The three men waste little time in delving into long-fermenting disputations over the implications of Darwin's work, its meaning for religion and philosophy, and oh, by the way...why are we here (in Malibu), or anywhere at all (since we are dead)? The nature of heaven, purgatory, and hell all come up, naturally (and which of those, if any, is Malibu?).
I feel like the play has a lot of promise, and I hope more of it will come to fruition as the run continues. Since I saw a fairly early preview performance tonight, there were definitely some issues that need to get resolved.
Things start slowly, with just Sarah and Darwin in play. There isn't much action initially, and what there is doesn't make a lot of sense (negotiating over making a shake, banana or strawberry, etc.). Sarah, in particular seems rather stilted in her delivery, and doesn't really seem to get comfortable until after she sings later. She's there to be a contrast to the three old(er) men in the cast, but not, I think, in that way.
Indeed, the whole cast seems to still be getting their lines down, with lots of fluency errors and stammers that don't seem to be in character. In addition (or perhaps as a result), many of the lines are not delivered clearly, and Darwin in particular sometimes mumbles almost inaudibly (a pretty good trick in a room as small as the theater at the Berkeley City Club). The upshot of this is that the play feels sluggish throughout. My daughter described it as almost a dreamlike quality, but not in an effective way. Some of the dialogue needs to be snappy, especially some of the exchanges between Huxley and Wilberforce, who did, historically, dispute some of these matters. It seems implausible that after some hundred and fifty years, they have trouble putting their conflicting thoughts into words. So pacing needs to pick up to hold audience interest.
My whole family also had issues with the presence of Sarah: we're clearly supposed to wonder about her presence, but we all made up our minds early, and we all turned out to be right, so the big reveal about her late in the show kind of fizzles for us. Some of that is definitely a problem in the script, but if the delivery picks up the pace a bit, we won't have so much time to ponder her story. It just doesn't hold up to much examination.
I don't want to spend too much time harping on production issues when I have only seen an early preview of the play. I can tell there is more to the script that we got tonight, and I can only assume that the production will mature as it goes on. There are plenty of interesting bits to the script and the material it touches on that should be really good, but it needs to be presented in a snappier fashion and with fewer pauses for us to fill in our own stories while its going on. The show needs to lead, but not let us have to much time to think about where it's leading us.

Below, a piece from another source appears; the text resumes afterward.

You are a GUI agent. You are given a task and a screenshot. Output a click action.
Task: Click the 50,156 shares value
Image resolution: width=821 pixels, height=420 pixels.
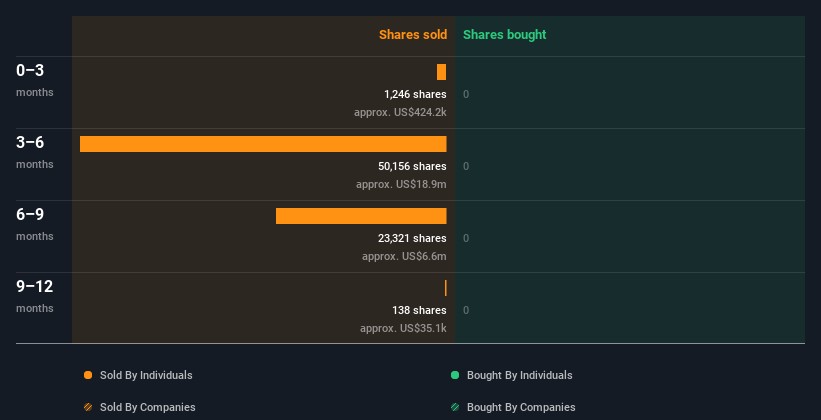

It's hard for me to know what my bottom line really is on this show, as I'm not accustomed to putting down my thoughts on a show that isn't fully baked yet. I think it has a lot of potential. It's not as funny as the blurb on the website and in the inviting emails made it sound. I hope it will get funnier as it goes on, and not get dragged down in ponderous debate instead of a grabbier cross-fire.
I'm also a little unsure about the role of Darwin. Although he is the title character, the sort of "final showdown" is really between Huxley and Wilberforce, with Darwin literally standing off to the side watching and listening. His passivity might be meant to suggest that he's come to his conclusion and is just waiting to see whether either or both of the disputants will join him there. But it's also fairly easy to conclude that he doesn't need to be there at all, and I don't think that's where playwright Crispin Whittell is trying to take us.
At the end of the night, I know where the play ended, but I'm still not sure where the playwright or the director want me to be. I hope that comes clear as the production unfolds.